▸ Given task
Arrange everything from the first line of the records down to the line containing "(x=1100, y=305)", inclusive, as a Markdown table with the columns No. and Entry, numbering each line and leaving out blank lines.

▸ Input material
◇ ◇ ◇ ◇ ◇ ◇ ◇

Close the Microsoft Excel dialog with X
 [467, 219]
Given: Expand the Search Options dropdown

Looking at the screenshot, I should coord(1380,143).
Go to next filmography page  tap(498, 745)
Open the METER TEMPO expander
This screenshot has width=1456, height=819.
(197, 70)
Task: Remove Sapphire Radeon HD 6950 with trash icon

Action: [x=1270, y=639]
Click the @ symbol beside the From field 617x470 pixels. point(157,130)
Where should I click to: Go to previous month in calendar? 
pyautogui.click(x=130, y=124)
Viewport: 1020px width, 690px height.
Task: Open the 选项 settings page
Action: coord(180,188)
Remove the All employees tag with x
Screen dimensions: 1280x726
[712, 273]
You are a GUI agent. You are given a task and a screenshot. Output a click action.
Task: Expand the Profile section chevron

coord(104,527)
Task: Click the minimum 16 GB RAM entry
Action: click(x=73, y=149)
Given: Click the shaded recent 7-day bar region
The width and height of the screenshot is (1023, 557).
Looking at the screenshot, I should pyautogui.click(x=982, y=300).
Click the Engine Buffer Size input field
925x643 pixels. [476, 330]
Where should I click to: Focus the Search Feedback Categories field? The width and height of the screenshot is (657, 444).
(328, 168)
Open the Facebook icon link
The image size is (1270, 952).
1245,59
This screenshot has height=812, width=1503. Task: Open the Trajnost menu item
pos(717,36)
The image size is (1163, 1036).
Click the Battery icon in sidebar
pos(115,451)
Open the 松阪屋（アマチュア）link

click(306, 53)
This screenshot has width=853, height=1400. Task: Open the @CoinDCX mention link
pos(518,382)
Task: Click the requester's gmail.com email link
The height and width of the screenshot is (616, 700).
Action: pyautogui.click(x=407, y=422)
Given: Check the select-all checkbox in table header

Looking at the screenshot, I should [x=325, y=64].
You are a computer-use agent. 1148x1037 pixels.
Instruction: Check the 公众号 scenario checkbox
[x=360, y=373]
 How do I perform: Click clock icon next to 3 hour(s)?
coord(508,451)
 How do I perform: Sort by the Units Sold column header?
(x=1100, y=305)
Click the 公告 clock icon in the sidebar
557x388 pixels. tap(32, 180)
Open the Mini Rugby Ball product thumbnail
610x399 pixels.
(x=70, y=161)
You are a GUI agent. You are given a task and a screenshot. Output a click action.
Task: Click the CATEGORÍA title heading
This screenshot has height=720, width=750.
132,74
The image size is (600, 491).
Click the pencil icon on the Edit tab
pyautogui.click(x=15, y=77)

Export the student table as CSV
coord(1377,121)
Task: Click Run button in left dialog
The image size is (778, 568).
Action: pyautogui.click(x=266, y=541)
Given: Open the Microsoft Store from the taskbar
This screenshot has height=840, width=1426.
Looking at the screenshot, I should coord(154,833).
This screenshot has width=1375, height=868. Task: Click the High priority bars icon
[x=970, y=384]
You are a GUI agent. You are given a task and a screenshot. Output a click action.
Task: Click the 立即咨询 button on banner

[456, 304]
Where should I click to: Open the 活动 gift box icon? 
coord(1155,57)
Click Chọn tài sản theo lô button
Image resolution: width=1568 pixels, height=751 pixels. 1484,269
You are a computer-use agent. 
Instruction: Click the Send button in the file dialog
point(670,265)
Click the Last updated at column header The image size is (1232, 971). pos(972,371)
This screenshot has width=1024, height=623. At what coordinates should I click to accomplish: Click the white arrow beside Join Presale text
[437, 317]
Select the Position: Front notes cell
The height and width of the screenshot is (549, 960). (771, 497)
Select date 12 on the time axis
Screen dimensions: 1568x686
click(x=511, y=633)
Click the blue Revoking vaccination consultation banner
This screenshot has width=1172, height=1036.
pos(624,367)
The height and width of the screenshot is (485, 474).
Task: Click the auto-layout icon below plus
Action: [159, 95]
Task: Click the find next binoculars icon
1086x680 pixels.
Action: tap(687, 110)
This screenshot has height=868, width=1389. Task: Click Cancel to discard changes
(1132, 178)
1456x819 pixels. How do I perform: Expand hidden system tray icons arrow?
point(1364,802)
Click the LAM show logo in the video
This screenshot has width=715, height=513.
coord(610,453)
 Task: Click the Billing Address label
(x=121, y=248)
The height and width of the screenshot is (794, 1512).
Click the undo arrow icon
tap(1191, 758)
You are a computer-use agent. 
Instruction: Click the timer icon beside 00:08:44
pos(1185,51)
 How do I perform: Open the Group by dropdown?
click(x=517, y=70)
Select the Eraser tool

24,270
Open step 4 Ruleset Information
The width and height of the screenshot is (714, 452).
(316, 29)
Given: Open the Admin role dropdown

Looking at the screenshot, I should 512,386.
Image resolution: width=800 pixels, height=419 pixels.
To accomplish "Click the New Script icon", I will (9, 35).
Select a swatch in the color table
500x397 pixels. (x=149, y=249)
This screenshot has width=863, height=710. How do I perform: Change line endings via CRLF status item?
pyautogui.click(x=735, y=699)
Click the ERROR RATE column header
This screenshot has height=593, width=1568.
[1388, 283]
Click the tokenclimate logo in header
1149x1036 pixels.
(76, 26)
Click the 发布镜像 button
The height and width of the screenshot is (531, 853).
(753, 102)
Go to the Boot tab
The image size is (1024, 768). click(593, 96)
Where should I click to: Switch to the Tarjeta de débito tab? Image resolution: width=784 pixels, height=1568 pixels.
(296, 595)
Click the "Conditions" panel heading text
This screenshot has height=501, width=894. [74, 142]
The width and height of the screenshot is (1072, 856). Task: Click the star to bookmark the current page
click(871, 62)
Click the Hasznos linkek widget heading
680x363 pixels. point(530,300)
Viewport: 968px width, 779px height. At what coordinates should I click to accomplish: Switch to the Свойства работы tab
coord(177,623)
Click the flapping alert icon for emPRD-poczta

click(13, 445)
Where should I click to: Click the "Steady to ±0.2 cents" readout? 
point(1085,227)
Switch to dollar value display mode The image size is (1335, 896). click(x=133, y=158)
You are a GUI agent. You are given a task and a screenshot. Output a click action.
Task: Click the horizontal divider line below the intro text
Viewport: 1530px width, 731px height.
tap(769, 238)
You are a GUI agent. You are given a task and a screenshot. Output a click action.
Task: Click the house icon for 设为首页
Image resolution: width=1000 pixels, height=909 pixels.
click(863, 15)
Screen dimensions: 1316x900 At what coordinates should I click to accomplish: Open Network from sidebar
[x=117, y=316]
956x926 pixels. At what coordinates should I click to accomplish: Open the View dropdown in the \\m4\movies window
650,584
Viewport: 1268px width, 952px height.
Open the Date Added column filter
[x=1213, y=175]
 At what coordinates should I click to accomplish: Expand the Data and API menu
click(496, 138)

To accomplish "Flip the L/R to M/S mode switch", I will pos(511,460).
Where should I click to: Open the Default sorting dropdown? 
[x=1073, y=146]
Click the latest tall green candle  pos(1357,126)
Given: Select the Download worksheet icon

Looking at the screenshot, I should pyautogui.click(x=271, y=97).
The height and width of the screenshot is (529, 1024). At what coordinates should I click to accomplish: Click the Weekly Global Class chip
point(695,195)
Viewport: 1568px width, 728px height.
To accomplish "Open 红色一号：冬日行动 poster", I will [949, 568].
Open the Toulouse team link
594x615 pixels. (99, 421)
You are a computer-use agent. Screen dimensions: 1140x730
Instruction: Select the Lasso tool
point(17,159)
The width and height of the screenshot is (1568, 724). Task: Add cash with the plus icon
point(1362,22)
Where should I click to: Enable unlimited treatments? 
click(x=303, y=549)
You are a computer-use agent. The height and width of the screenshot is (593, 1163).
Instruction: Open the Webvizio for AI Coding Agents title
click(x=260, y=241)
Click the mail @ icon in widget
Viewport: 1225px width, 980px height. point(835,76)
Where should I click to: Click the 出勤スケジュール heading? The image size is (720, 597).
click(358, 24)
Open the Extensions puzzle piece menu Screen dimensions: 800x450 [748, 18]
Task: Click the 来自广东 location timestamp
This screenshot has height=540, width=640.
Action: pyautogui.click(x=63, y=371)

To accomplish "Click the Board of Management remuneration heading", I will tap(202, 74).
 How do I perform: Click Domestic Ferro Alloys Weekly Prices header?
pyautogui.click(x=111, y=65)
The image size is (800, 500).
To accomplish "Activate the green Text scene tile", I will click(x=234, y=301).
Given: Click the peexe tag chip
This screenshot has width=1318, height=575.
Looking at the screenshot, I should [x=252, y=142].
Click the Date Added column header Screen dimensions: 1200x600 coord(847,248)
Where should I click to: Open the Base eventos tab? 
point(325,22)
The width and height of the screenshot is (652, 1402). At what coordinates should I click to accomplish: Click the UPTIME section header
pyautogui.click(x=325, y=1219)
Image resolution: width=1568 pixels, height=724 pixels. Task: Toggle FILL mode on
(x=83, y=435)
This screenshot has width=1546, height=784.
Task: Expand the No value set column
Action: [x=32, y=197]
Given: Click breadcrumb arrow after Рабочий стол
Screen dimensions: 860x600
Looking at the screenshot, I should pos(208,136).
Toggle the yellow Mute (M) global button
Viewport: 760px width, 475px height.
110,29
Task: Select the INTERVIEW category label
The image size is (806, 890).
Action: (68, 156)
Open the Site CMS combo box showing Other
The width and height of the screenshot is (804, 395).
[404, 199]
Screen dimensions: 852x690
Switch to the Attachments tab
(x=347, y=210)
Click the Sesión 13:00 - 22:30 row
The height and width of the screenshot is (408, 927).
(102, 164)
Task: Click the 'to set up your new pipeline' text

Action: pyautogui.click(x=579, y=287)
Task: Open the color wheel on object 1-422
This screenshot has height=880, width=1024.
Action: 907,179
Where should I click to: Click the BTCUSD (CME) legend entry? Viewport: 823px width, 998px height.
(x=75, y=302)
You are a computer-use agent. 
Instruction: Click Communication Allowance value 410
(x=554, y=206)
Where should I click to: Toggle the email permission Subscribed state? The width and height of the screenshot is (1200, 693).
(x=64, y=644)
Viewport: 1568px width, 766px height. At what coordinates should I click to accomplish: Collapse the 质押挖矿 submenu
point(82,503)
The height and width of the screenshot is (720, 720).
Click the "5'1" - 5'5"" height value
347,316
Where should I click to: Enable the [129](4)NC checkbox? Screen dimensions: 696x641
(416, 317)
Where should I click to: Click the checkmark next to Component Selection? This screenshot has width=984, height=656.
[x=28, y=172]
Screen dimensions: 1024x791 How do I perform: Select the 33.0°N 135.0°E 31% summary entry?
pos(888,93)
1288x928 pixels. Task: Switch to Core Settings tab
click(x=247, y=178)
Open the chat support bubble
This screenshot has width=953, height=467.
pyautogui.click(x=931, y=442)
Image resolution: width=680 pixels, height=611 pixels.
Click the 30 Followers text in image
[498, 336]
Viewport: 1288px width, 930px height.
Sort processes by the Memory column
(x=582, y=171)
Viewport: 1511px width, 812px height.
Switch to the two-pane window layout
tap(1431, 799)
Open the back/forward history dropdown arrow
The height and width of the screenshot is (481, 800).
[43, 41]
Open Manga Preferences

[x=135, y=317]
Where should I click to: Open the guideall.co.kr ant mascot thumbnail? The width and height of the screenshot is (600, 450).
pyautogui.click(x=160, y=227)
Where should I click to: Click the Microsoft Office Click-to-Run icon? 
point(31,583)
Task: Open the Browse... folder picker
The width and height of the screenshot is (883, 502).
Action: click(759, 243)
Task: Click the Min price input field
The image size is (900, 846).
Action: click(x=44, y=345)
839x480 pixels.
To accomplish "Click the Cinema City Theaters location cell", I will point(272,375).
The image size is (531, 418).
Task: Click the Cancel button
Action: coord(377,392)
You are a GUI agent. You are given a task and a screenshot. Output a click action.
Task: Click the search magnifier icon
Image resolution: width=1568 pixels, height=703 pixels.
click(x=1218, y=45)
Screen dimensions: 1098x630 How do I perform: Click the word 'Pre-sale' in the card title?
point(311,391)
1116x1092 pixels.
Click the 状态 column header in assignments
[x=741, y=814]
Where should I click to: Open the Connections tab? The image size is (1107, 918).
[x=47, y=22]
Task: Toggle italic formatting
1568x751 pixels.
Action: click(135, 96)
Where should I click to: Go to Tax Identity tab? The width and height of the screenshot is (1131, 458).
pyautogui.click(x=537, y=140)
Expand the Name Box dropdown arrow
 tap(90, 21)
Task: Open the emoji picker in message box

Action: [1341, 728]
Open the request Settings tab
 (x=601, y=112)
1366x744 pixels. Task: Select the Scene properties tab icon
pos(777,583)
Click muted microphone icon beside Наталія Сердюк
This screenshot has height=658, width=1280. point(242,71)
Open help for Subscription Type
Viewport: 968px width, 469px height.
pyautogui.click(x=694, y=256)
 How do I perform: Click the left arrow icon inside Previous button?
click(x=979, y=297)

◇ ◇ ◇ ◇ ◇ ◇ ◇

▸ Exercise answer
| No. | Entry |
|---|---|
| 1 | Close the Microsoft Excel dialog with X |
| 2 |  [467, 219] |
| 3 | Given: Expand the Search Options dropdown |
| 4 | Looking at the screenshot, I should coord(1380,143). |
| 5 | Go to next filmography page  tap(498, 745) |
| 6 | Open the METER TEMPO expander |
| 7 | This screenshot has width=1456, height=819. |
| 8 | (197, 70) |
| 9 | Task: Remove Sapphire Radeon HD 6950 with trash icon |
| 10 | Action: [x=1270, y=639] |
| 11 | Click the @ symbol beside the From field 617x470 pixels. point(157,130) |
| 12 | Where should I click to: Go to previous month in calendar?  |
| 13 | pyautogui.click(x=130, y=124) |
| 14 | Viewport: 1020px width, 690px height. |
| 15 | Task: Open the 选项 settings page |
| 16 | Action: coord(180,188) |
| 17 | Remove the All employees tag with x |
| 18 | Screen dimensions: 1280x726 |
| 19 | [712, 273] |
| 20 | You are a GUI agent. You are given a task and a screenshot. Output a click action. |
| 21 | Task: Expand the Profile section chevron |
| 22 | coord(104,527) |
| 23 | Task: Click the minimum 16 GB RAM entry |
| 24 | Action: click(x=73, y=149) |
| 25 | Given: Click the shaded recent 7-day bar region |
| 26 | The width and height of the screenshot is (1023, 557). |
| 27 | Looking at the screenshot, I should pyautogui.click(x=982, y=300). |
| 28 | Click the Engine Buffer Size input field |
| 29 | 925x643 pixels. [476, 330] |
| 30 | Where should I click to: Focus the Search Feedback Categories field? The width and height of the screenshot is (657, 444). |
| 31 | (328, 168) |
| 32 | Open the Facebook icon link |
| 33 | The image size is (1270, 952). |
| 34 | 1245,59 |
| 35 | This screenshot has height=812, width=1503. Task: Open the Trajnost menu item |
| 36 | pos(717,36) |
| 37 | The image size is (1163, 1036). |
| 38 | Click the Battery icon in sidebar |
| 39 | pos(115,451) |
| 40 | Open the 松阪屋（アマチュア）link |
| 41 | click(306, 53) |
| 42 | This screenshot has width=853, height=1400. Task: Open the @CoinDCX mention link |
| 43 | pos(518,382) |
| 44 | Task: Click the requester's gmail.com email link |
| 45 | The height and width of the screenshot is (616, 700). |
| 46 | Action: pyautogui.click(x=407, y=422) |
| 47 | Given: Check the select-all checkbox in table header |
| 48 | Looking at the screenshot, I should [x=325, y=64]. |
| 49 | You are a computer-use agent. 1148x1037 pixels. |
| 50 | Instruction: Check the 公众号 scenario checkbox |
| 51 | [x=360, y=373] |
| 52 |  How do I perform: Click clock icon next to 3 hour(s)? |
| 53 | coord(508,451) |
| 54 |  How do I perform: Sort by the Units Sold column header? |
| 55 | (x=1100, y=305) |